RECORDS TO USE:
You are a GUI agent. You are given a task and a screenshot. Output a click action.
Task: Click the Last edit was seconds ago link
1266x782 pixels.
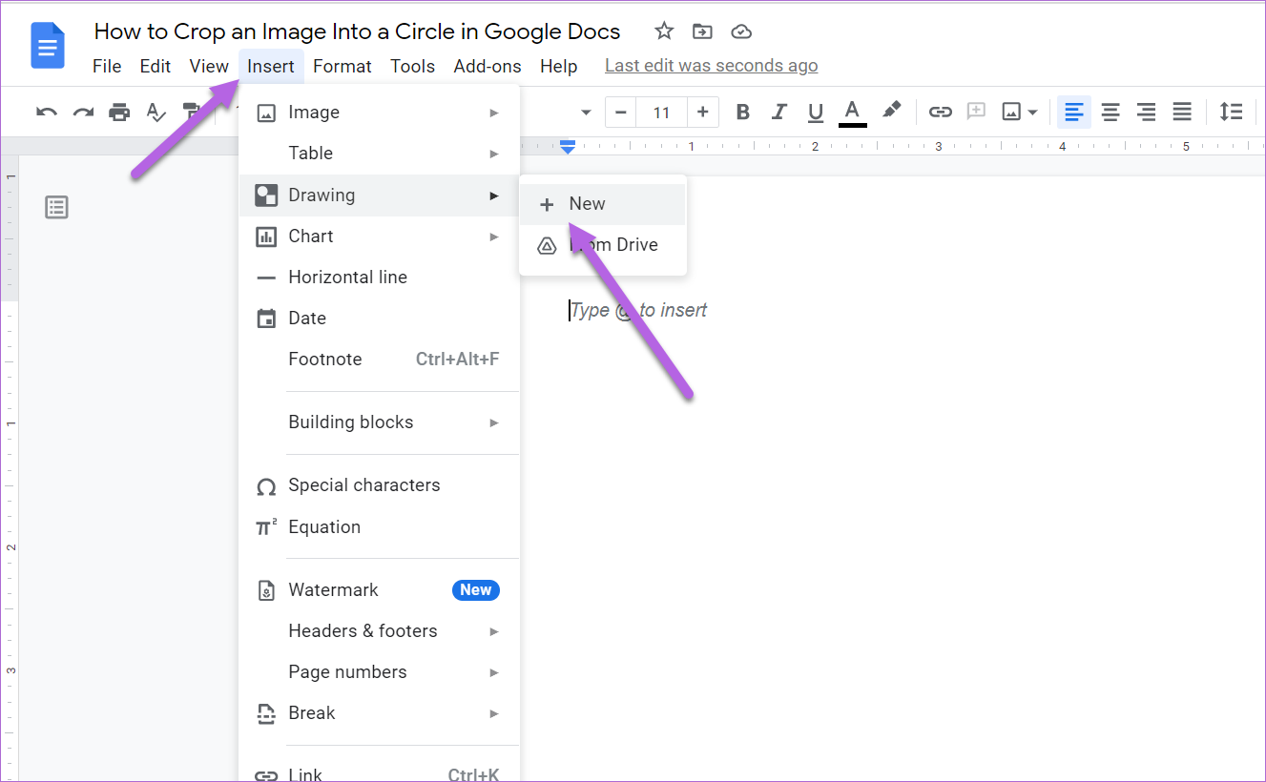point(711,65)
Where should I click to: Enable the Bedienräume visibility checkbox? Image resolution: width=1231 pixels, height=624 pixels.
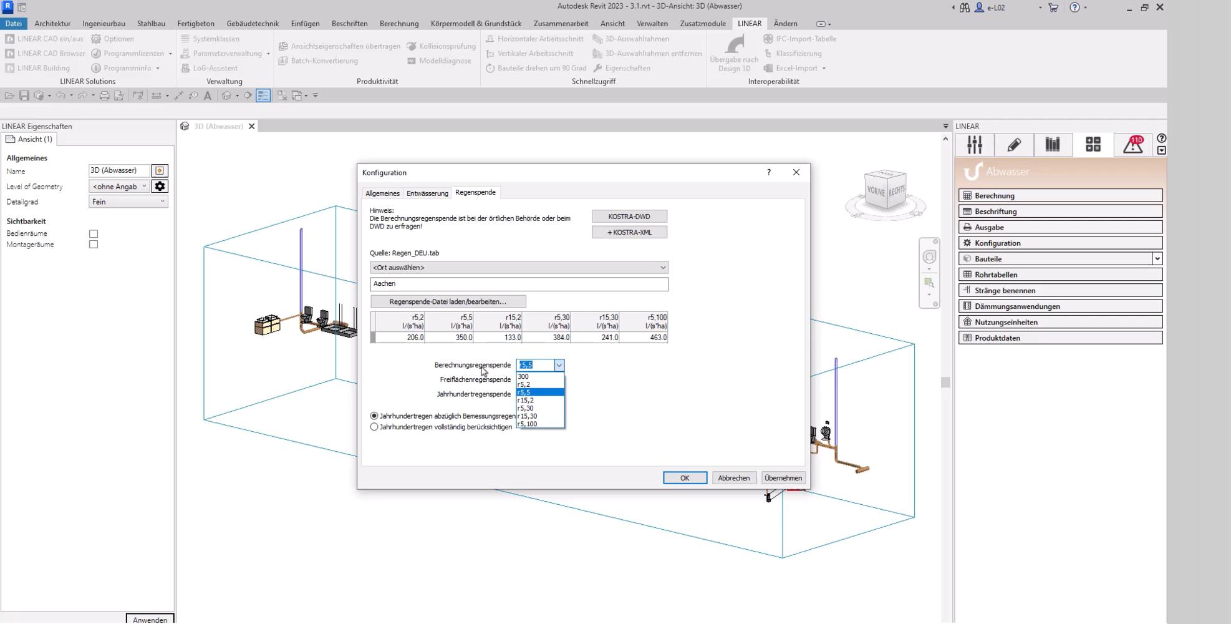tap(94, 234)
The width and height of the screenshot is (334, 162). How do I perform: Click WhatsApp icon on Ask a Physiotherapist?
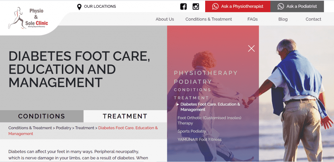[x=215, y=7]
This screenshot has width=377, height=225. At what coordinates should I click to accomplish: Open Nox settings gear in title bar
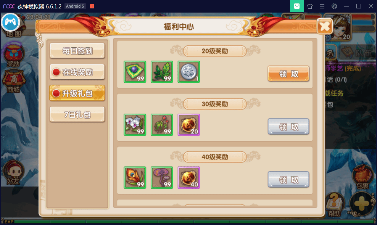pyautogui.click(x=334, y=6)
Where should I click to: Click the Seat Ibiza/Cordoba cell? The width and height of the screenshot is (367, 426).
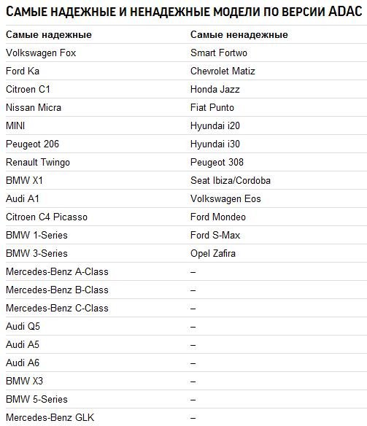coord(231,180)
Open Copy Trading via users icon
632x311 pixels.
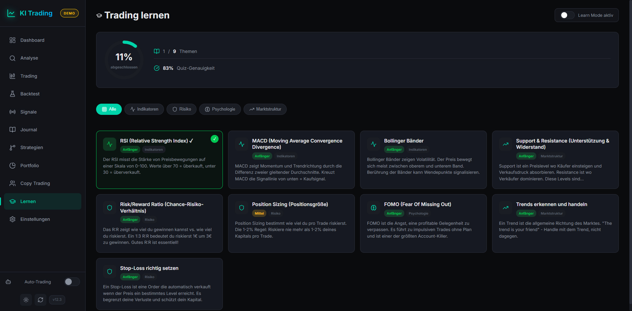click(x=13, y=183)
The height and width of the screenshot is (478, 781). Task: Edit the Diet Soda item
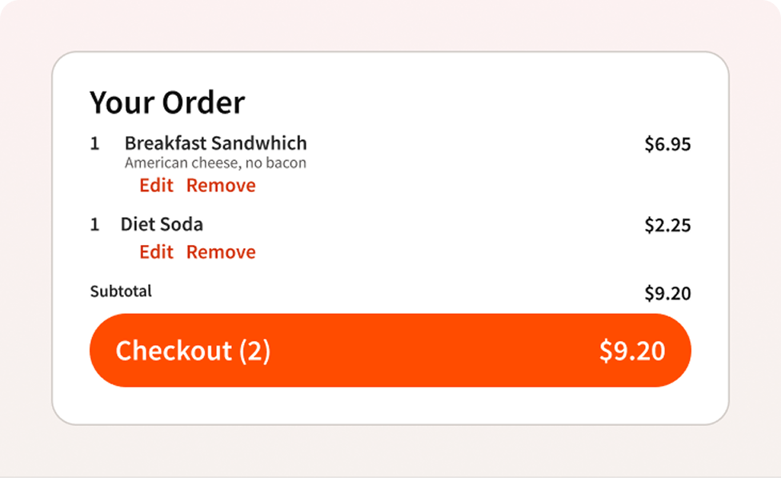pos(156,252)
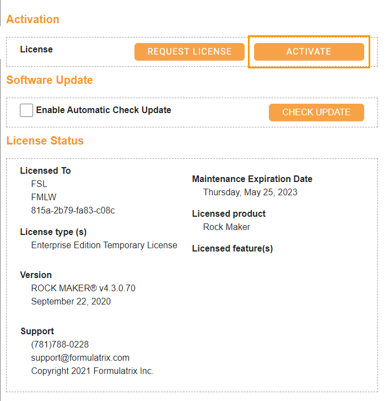
Task: Click the expiration date Thursday, May 25, 2023
Action: [250, 192]
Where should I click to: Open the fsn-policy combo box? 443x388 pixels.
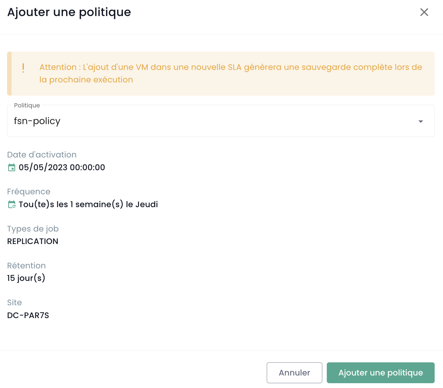[x=212, y=121]
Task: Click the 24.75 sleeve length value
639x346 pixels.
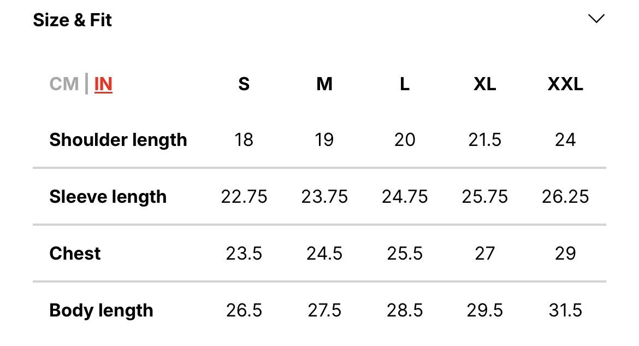Action: (x=404, y=197)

TASK OBJECTIVE: Can you gather every line of the data above that contains the string "icon", counting only matches with the same capitalization?

OUTPUT FOR THIS EXERCISE:
The width and height of the screenshot is (334, 162). How do I perform: Click WhatsApp icon on Ask a Physiotherapist?
Open Copy Trading via users icon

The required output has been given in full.